編集部より。
これは連載126回にて終了した、『NEW WIND社長風間新手記』を加筆・修正した改訂版です。
無駄な部分をそぎ落とし、表現にも手を入れてあります。
印象が変わるかもしれませんが、NEW WINDの歴史を再度振り返っていただければと思います。
これは連載126回にて終了した、『NEW WIND社長風間新手記』を加筆・修正した改訂版です。
無駄な部分をそぎ落とし、表現にも手を入れてあります。
印象が変わるかもしれませんが、NEW WINDの歴史を再度振り返っていただければと思います。
◇1年目4月◇
所属選手がいないNEW WINDにとって、これから採用する一期生は、団体の屋台骨を担っていく、大事な存在になるだろう。
記念すべき第一回の新人テストには20名の受験者があった。
「少ないですね。」
私は人数の少なさにがっかり。
「今の時代はこれでも多いほうですよ、風間君。一昔前の女子プロレス全盛期だったら何百人という受験者がいたそうですけどね。
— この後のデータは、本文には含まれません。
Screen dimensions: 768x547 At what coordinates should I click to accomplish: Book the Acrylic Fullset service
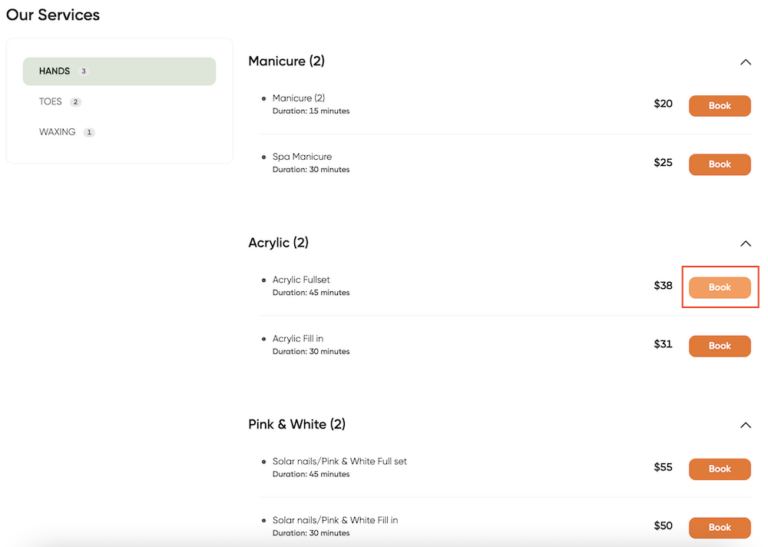point(720,287)
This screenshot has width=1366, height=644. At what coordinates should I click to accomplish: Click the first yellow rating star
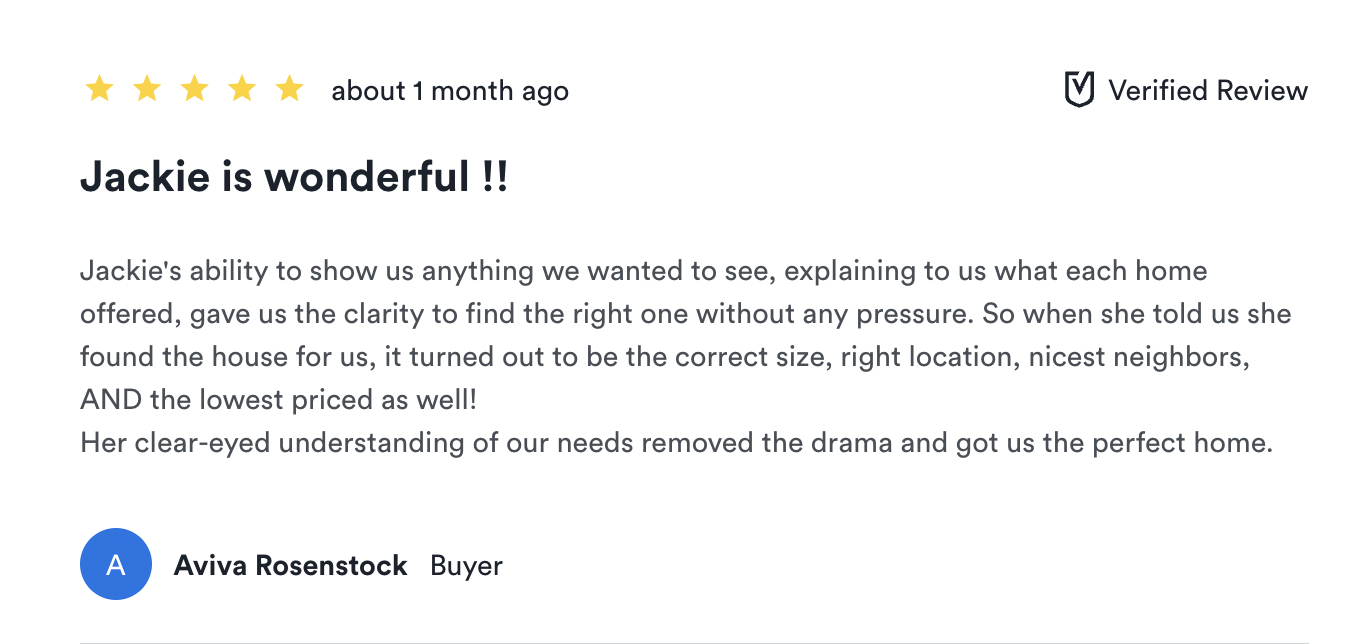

」
ダンディさんは苦笑しながら教えてくれた。
プロレスファンであった私だが、男子ばかり見ていたので、そんな時代があったことは知らなかった。
「うちの方針では量より質です。いい素材がいてくれればいのですけど・・・」
「祈りましょうか。」
ダンディさんはからかうように笑った。
「勘弁して下さいよ、ダンディさん・・・」
「冗談ですよ。アップの動きをみていた限りでは一人、二人は合格ラインを超えるはずですよ。」
ダンディさんは真面目な顔に戻る。
「アップの動きだけでわかるものなのですか?」
「ええ。もちろん全部はわかりませんが、身のこなしなどで、ある程度は予測できます。」
さすがダンディさんだな。
フリーのレスラーとして、日本のメジャー、インディ問わずに上がり、アメリカやメキシコそしてヨーロッパでも試合をした経験があると聞く。
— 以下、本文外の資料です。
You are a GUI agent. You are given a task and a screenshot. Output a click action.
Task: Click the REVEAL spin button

その長いキャリアの中で色々な選手をみてきたから出来る芸当なのだろう。
「ちなみにどの受験者がよさそうなのですか?」
「15番と18番ですね。」
ダンディさんは小声でそう呟いた。
一人は160後半の身長の持ち主で、髪はショート。体は背のわりには華奢な印象を受けるが、筋肉はしっかりとついている。なかなか可愛らしい。
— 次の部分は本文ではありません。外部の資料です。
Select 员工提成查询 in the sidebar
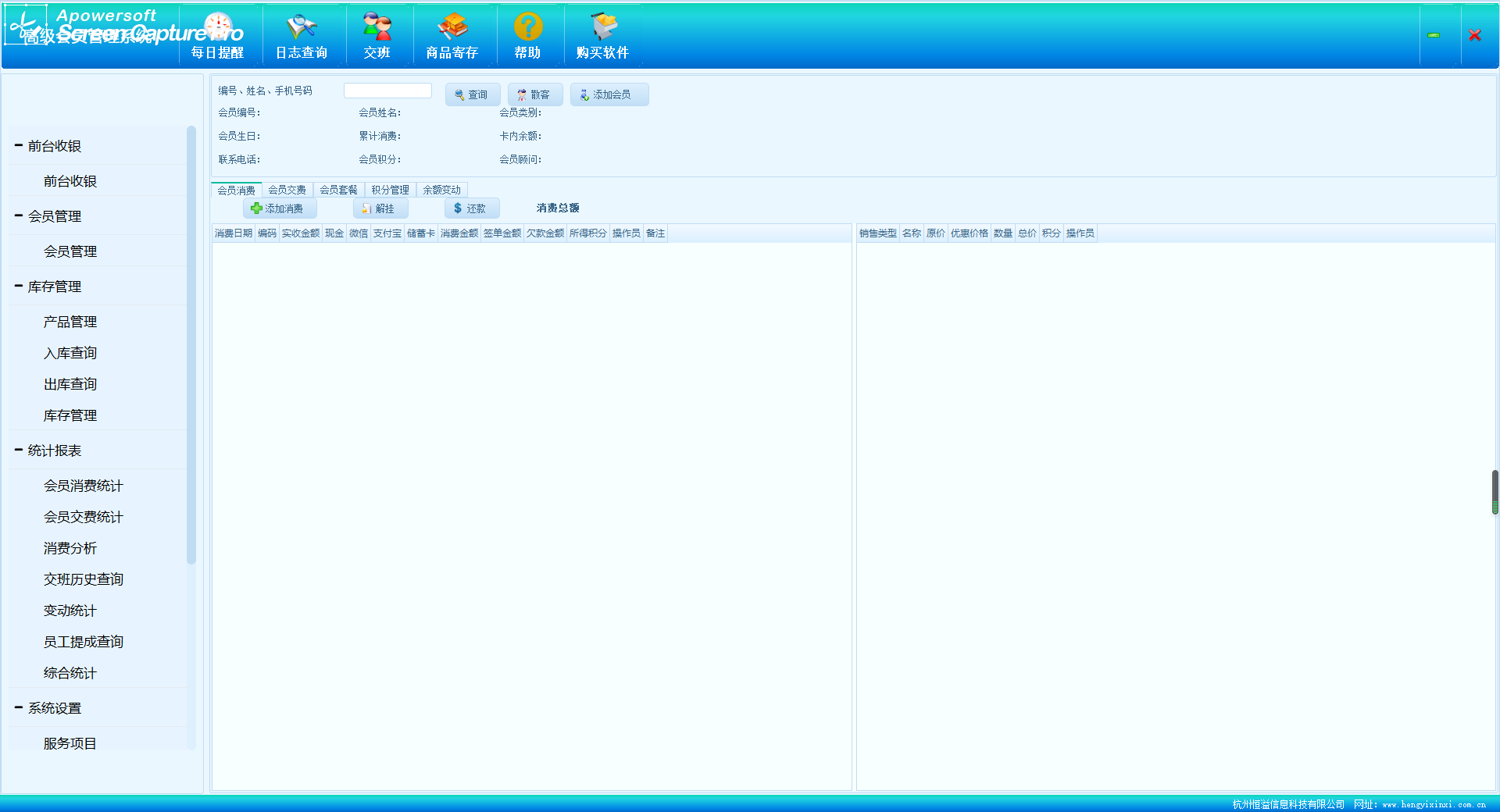pos(84,642)
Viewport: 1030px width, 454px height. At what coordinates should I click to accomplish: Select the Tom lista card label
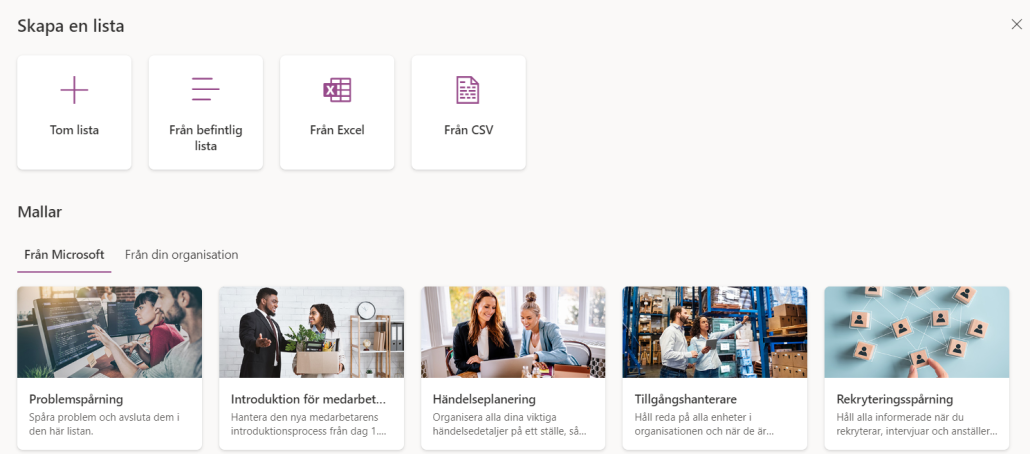pos(74,130)
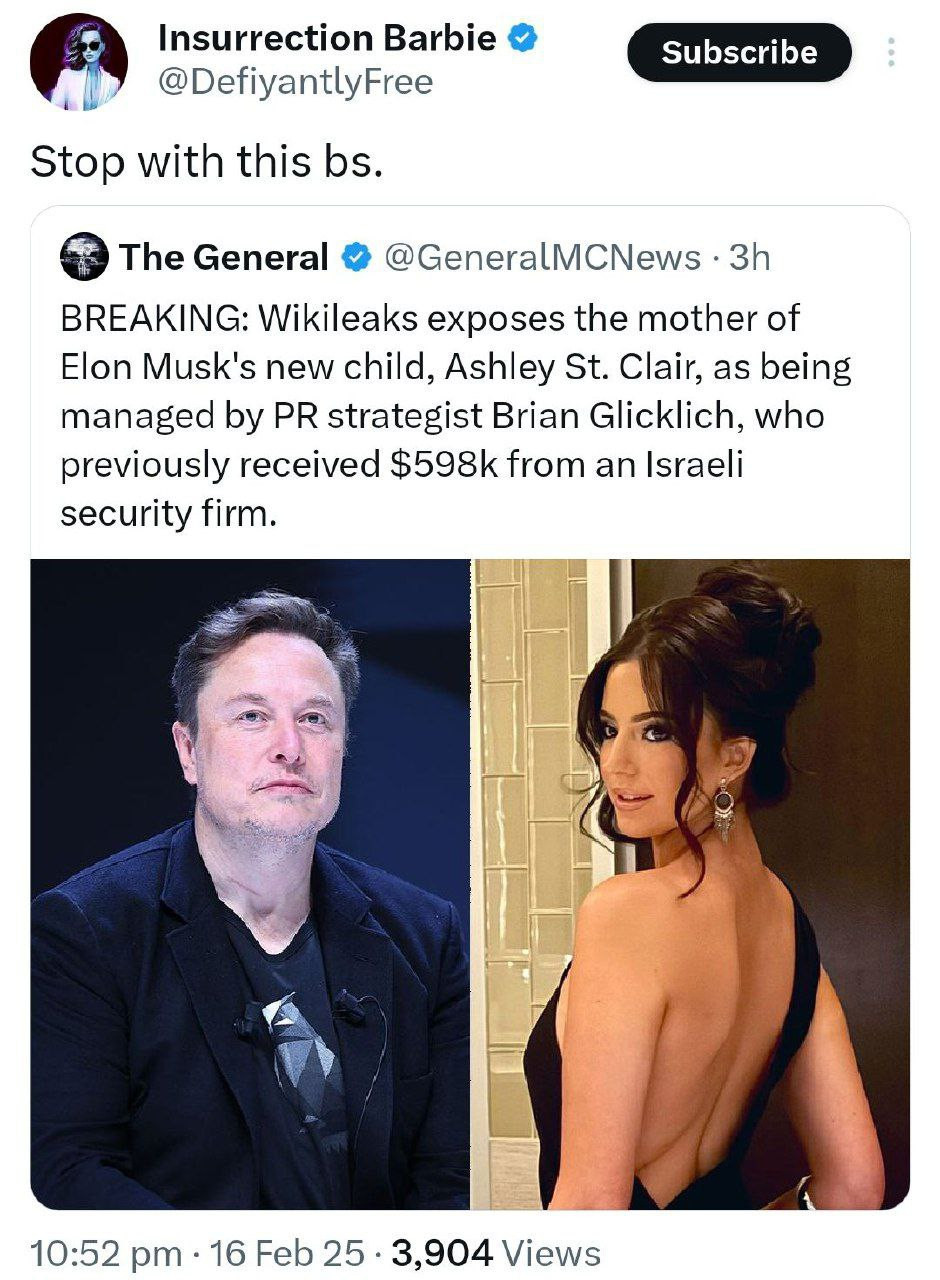Open The General display name link

(224, 257)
もう一人は15番よりは背は低いものの、体はしっかりできている。
「なるほど。確かに鍛えられていますね。」
「ええ。それに二人とも美人です。」
「ダンディさん、うちはアイドル路線では・・・」
「わかっていますよ。うちは強さを求めるのでしょう。でも、強い選手が美形なら問題はないわけですよね?」
「確かに・・・」
「昨今、女性アスリートに注目が集まっていますが、彼女たちの共通点は、『強くて美人』
であるということです。」
これは納得だ。
「なるほど。強くて美人だから人気がでるのですね。」
「そういうことですよ、風間君。スター選手を発掘するには、資質が高く、美人であることが必須です。」
体力テストの結果、ダンディさんがいいと言っていた15番と18番の二人が、合格となった。
二人の体力はダンディさんの見立てどおりだったわけだ。
「内田佐知子です。よろしくお願いします。」
18番の子は内田佐知子。リングネームも自分で考えてきており、ダンディさんとも相談した結果OKを出すことにした。
リングネームは『ラッキー内田』である。
「南利美です。よろしくお願いします。」
15番の子は南利美。16歳と言うことだが、もっと大人びて見える。
「よろしく、二人とも、合格おめでとう。」
この子達がうちの屋台骨を支える大事な一期生の最初の入団決定者だ。
「練習は厳しいぞ。今日の体力テストのメニューはまだ序の口、入寮日までにこれだけはやっておくように。」
ダンディさんは二人に自主練習用のメニューを手渡した。
「はい。頑張ります。」
「完璧にこなせるようにしてみせるわ。」
二人はちょっぴり緊張しているようだった。
「どちらも関節技が得意そうなタイプですね。年齢的な面を考えれば内田の方が伸びそうな気もしますが、私が見たかぎり資質では、南の方が上ですよ。」とダンディさん。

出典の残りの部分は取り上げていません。